4.2 Higher species richness and diversity in the north-facing slope

Prior to the availability of a phylogenetic tree, the Tianmu species diversity can be studied for overall trends in OTU numbers and spatial and temporal turnover at the local site. Total species richness (gamma diversity) at a site or region will be affected by the proportion of turnover. Our study suggests that turnover of Diptera communities is strongly structured by three abiotic factors, aspect, season, and elevation. Significantly higher species richness and diversity per sampling plot were observed on the north-facing compared to the south-facing slope, presumably related to variation in sun exposure that influence environmental variables differently by altering the light, temperature, humidity, and food resources of the habitat (Bartlett et al., 2020; Giersch et al., 2017; Jeffries et al., 2006; Salgado et al., 2020; Weiss et al., 2013). In this study area of subtropical secondary broadleaf forest, the south-facing slope receives more solar radiation and has closed canopy cover with a moist forest floor, while the north-facing slope is often shaded, with a relatively open canopy and dry forest floor. Seasonal oscillations, particularly temperature and precipitation, further contribute to environmental differentiation, with significant effects on arthropod populations by affecting reproduction, development, and food webs (Kizito et al., 2017; Mohammed & Chadee, 2011; Tonkin et al., 2017; Tun-Lin et al., 2010; Wilke et al., 2016).

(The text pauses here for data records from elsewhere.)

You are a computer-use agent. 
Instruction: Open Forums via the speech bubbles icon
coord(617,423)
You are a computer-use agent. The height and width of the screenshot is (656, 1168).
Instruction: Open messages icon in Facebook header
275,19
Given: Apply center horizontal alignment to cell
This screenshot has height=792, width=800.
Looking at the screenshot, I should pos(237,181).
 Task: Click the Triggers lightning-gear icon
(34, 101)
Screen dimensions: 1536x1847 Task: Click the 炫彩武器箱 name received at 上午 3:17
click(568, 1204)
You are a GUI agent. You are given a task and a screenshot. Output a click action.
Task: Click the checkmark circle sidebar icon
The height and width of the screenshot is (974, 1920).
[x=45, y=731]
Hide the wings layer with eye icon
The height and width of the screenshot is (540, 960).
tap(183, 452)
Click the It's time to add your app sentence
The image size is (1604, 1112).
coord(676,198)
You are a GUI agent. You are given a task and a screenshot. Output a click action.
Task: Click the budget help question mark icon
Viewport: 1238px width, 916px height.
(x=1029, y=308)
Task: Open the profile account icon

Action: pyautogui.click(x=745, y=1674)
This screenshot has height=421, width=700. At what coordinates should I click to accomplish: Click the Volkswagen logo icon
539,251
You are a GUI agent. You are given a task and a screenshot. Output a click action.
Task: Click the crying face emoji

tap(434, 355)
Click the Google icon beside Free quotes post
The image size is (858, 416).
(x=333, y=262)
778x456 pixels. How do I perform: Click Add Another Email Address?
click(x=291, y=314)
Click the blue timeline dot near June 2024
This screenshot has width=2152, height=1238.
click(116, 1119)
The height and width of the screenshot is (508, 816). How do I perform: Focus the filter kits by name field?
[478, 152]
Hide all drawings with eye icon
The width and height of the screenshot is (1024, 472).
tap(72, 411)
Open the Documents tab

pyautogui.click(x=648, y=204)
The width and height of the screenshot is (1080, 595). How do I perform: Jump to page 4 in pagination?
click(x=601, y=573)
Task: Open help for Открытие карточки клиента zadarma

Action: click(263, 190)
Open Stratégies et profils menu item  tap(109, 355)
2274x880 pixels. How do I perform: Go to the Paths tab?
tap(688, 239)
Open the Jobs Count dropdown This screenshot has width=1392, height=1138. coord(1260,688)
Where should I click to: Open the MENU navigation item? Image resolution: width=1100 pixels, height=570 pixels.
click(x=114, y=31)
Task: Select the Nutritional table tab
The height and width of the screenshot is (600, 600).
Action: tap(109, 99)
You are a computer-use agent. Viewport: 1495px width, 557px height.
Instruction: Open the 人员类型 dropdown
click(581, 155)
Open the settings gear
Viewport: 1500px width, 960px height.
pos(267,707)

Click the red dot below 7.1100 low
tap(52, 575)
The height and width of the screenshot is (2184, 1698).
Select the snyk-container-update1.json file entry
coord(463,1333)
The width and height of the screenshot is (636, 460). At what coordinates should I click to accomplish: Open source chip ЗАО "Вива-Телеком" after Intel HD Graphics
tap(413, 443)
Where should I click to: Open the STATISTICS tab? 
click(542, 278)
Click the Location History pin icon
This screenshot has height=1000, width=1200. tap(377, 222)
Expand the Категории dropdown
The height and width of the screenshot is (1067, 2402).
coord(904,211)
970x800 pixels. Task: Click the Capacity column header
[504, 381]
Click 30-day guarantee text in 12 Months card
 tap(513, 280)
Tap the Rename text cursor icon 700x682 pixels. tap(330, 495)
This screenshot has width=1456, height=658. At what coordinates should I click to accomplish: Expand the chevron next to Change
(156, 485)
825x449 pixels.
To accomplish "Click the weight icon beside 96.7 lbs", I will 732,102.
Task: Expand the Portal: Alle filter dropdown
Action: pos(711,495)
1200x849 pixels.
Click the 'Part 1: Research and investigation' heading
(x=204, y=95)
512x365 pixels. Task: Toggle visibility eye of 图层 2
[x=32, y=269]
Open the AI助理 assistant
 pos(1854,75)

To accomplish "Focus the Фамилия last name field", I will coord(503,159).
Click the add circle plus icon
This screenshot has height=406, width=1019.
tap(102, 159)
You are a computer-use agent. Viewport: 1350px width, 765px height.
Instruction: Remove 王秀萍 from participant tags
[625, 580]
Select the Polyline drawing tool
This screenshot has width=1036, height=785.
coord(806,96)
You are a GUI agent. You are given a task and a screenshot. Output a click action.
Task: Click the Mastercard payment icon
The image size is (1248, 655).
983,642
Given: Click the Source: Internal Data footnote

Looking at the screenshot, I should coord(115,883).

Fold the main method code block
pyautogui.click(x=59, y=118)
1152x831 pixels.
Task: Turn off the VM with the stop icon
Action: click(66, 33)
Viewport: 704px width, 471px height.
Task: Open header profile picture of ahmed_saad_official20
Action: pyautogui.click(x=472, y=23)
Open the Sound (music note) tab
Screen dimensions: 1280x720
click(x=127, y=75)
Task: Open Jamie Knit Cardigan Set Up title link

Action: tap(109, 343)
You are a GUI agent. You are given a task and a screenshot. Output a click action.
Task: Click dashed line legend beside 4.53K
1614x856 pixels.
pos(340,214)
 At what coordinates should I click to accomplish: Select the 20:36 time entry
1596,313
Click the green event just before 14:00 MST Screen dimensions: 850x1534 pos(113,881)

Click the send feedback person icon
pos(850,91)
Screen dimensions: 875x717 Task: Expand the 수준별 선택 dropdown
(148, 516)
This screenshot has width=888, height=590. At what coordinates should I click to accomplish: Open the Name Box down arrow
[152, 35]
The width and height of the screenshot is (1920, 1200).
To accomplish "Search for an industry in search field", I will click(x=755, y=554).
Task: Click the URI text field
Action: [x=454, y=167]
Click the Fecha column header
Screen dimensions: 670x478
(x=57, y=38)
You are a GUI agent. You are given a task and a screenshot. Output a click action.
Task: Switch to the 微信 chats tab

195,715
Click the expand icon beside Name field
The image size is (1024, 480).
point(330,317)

Finally, the altered mesoclimate along the altitudinal gradient is another driving force of insect community composition (Hodkinson, 2005; Hopkins et al., 2018; Mani, 1962; Mckie et al., 2005). The activity periods of Diptera and their diversity have been found to be greatly affected by elevation, such as the delayed appearance of the fruit fly, Rhagoletis cerasi, correlated with increased elevation in Turkey (Kovanci & Kovanci, 2006), and the diversity increase of Empidinae dance flies (Empididae) along elevation gradients in the tropics (Chatelain et al., 2018). However, our results suggest that the community variation of Diptera was affected more significantly by seasonality (month periods) than elevation (Table 1, Figure S7).